Mais: “São estes os únicos “documentos” que Paulo Morais entregou à comissão. O citado “anexo 3 (USB drive)” contém, de novo, os mesmos documentos, em versão integral. Mesmo que isso tenha poupado aos deputados o trabalho de pesquisarem em arquivos e hemerotecas o que estaria dito e escrito nos media citados, não parece haver, em São Bento, grandes motivos para agradecimentos.”

Continuemos com o Público: “É que a lista de nomes fornecida, de 15 pessoas (uma das quais faleceu em Janeiro de 2013), é apenas suportada pelas próprias denúncias de Morais e Tonet, amplamente conhecidas (até porque estavam divulgadas nos meios de comunicação social agora apresentados como suporte). Não é fornecido um único documento que sirva de fonte primária ou que permita perceber como o jornal Folha 8, e o vice-presidente da Transparência e Integridade, chegaram àqueles nomes e não a outros.”

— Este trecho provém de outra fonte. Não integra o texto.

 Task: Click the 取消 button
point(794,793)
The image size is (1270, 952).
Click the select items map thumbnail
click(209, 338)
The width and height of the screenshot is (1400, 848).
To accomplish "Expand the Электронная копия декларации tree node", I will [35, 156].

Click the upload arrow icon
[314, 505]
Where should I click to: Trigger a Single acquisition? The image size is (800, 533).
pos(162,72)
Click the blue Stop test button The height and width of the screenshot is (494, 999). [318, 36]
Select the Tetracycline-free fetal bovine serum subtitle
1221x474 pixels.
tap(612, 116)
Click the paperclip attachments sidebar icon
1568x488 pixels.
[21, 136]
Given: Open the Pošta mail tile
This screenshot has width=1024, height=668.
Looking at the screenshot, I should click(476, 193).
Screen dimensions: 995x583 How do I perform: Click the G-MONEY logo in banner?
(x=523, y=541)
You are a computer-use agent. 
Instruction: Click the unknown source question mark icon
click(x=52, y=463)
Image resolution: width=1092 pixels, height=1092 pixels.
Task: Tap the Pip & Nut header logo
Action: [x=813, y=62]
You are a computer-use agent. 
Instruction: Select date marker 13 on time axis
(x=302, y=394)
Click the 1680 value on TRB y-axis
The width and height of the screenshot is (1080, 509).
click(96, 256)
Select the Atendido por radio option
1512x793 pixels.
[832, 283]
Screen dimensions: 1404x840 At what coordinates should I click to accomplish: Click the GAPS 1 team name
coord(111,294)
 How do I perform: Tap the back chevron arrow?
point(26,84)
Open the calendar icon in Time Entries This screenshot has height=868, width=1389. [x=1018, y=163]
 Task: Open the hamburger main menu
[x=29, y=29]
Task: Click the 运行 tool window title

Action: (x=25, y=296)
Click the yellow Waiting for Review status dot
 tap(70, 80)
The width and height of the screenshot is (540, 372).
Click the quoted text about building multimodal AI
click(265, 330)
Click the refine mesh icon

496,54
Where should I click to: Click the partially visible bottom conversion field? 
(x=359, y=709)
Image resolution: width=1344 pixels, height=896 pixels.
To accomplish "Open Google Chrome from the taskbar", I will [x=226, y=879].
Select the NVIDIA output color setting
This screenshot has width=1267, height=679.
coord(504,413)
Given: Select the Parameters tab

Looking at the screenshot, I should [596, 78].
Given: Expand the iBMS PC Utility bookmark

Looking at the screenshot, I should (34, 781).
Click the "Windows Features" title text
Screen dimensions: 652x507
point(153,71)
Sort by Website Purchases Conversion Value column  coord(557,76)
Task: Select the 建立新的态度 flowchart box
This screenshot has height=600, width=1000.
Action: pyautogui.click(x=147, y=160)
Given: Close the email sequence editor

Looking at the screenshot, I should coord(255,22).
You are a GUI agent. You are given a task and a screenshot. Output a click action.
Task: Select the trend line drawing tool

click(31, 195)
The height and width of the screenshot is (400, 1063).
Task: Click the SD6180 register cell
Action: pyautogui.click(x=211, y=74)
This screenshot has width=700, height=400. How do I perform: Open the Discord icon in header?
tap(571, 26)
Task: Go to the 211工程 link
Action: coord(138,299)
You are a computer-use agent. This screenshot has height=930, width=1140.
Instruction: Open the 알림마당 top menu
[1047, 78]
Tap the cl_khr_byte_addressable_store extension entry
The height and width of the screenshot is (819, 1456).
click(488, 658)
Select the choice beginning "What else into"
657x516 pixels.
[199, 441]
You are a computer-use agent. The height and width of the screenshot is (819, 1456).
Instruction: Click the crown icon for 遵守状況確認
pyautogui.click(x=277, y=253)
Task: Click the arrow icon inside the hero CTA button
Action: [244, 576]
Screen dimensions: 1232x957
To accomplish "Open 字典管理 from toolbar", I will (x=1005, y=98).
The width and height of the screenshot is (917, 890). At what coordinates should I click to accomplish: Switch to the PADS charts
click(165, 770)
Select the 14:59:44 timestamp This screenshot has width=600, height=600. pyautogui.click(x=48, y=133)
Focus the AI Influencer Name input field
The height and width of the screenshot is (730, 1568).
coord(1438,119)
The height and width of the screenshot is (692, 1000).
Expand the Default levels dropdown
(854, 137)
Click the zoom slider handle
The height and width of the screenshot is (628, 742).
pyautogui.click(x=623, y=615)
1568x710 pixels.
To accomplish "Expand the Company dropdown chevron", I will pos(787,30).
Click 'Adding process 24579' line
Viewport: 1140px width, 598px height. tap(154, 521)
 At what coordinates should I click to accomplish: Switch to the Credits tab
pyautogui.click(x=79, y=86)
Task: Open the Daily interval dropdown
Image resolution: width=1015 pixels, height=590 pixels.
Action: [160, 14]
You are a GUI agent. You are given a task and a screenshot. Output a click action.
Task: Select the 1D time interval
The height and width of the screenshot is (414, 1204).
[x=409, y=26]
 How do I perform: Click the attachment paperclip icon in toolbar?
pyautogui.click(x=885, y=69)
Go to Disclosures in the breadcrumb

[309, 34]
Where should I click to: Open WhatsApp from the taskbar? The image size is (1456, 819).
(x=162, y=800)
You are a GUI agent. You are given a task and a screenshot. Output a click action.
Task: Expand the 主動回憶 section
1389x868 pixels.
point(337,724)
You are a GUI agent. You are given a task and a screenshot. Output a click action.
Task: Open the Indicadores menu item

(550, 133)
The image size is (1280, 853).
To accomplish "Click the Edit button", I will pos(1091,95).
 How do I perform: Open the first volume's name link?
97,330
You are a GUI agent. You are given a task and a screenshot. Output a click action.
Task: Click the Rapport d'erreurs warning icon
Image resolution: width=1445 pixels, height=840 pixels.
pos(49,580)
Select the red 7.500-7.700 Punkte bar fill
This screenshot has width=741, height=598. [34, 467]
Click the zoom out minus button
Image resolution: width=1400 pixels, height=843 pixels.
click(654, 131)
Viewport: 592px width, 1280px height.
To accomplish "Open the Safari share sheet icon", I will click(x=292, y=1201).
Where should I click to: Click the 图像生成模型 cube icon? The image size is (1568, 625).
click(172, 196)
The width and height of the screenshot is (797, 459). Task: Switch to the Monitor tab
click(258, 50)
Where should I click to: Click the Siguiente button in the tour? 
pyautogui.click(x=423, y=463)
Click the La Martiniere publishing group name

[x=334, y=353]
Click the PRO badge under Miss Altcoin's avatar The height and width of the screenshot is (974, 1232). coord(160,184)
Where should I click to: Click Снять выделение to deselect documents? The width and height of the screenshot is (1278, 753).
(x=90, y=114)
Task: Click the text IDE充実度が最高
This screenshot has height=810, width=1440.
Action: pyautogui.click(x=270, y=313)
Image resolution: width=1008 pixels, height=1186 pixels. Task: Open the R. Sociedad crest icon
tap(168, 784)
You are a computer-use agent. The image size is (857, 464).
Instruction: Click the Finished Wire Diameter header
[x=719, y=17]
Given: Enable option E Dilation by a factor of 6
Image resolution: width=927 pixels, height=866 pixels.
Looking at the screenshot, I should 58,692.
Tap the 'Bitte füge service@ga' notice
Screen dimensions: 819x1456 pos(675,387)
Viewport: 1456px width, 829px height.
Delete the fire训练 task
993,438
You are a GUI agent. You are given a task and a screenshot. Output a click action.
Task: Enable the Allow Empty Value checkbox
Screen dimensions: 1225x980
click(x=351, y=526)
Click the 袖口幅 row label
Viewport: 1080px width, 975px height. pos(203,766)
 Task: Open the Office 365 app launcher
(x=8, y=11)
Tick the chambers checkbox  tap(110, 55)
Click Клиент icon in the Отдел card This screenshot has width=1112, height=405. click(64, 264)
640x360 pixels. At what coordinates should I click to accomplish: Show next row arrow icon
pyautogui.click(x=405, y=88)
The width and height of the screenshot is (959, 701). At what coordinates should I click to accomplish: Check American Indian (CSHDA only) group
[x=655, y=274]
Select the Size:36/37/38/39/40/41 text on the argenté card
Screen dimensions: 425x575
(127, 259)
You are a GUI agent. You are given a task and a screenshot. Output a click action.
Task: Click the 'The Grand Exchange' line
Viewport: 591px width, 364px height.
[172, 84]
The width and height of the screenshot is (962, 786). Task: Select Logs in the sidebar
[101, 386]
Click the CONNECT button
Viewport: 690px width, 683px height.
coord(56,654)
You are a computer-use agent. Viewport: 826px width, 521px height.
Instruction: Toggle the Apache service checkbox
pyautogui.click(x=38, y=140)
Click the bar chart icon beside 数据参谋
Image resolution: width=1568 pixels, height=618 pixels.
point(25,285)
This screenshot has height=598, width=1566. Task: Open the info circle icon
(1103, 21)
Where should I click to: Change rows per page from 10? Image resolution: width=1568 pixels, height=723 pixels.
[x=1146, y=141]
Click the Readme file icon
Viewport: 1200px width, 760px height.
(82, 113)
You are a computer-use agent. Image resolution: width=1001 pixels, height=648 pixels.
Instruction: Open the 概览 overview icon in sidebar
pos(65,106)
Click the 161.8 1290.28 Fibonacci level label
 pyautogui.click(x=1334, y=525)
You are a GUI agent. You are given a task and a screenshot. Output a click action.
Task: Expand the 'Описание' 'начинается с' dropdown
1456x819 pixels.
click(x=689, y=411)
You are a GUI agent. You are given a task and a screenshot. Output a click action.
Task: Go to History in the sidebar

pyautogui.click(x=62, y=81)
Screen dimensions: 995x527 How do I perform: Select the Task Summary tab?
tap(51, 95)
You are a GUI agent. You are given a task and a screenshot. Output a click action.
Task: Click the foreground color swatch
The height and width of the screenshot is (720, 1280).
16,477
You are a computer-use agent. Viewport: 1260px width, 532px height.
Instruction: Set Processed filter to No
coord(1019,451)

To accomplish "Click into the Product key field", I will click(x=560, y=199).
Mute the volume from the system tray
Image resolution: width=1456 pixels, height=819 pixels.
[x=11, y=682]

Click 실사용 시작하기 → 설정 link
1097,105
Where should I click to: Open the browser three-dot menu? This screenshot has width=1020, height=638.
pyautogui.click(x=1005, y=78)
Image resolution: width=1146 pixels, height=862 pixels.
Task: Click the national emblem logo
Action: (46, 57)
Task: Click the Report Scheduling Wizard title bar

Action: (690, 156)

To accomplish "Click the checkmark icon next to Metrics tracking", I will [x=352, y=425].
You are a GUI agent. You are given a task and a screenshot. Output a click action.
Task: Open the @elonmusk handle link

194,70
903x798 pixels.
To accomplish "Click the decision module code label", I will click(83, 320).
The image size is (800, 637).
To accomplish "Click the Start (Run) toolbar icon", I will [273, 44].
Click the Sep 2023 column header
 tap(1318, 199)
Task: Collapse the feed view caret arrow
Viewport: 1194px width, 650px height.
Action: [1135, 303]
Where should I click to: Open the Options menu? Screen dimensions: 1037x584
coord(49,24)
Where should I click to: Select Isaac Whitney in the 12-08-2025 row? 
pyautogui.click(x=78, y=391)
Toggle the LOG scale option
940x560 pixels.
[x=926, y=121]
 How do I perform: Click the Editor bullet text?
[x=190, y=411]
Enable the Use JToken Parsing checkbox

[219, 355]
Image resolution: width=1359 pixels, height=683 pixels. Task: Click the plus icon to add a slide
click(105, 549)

Certamente quando o jornalista do Público, José António Cerejo, revelou na mesma altura a divida de Pedro Passos Coelho à Segurança Social portuguesa apresentou algum “documento que sirva de fonte primária ou que permita perceber como o jornal Público chegou” à conclusão de que, de facto e de jure, havia essa dívida. Certo? Não. Errado.

O Folha 8, tal como – presumimos – o Público, não tem que revelar as suas fontes, sejam elas primárias ou não.

No número 7 do Código Ético e Deontológico dos Jornalistas do Folha 8 pode ler-se: “O jornalista não deve revelar, mesmo em juízo, as suas fontes confidenciais de informação, nem desrespeitar os compromissos com elas assumidos. A não revelação das fontes é, aliás, uma das razões pelas quais vale a pena ser preso.”

Diz o Público, que “a Comissão decidiu, por unanimidade, pedir esses documentos e a lista de devedores, com o objectivo de os fazer chegar ao Ministério Público, que investiga a ruína do BES. O que recebeu não são provas, são outras versões (em papel e em vídeo) das mesmas denúncias que tinham sido feitas pela rádio.”

Já agora, deixamos à consideração dos deputados portugueses, bem como dos “Press officers e Media consultants“, uma basilar definição do que, cá em casa, consideramos ser fundamental: Se um jornalista não procura saber o que se passa, é um imbecil. Se sabe o que se passa e se cala, é um criminoso.

Mesmo não revelando as nossas fontes, primárias ou não, recusamo-nos a ser imbecis e, ou, criminosos. Nós fazemos o nosso trabalho. Já agora, que os deputados portugueses (e alguns jornalistas) façam o seu.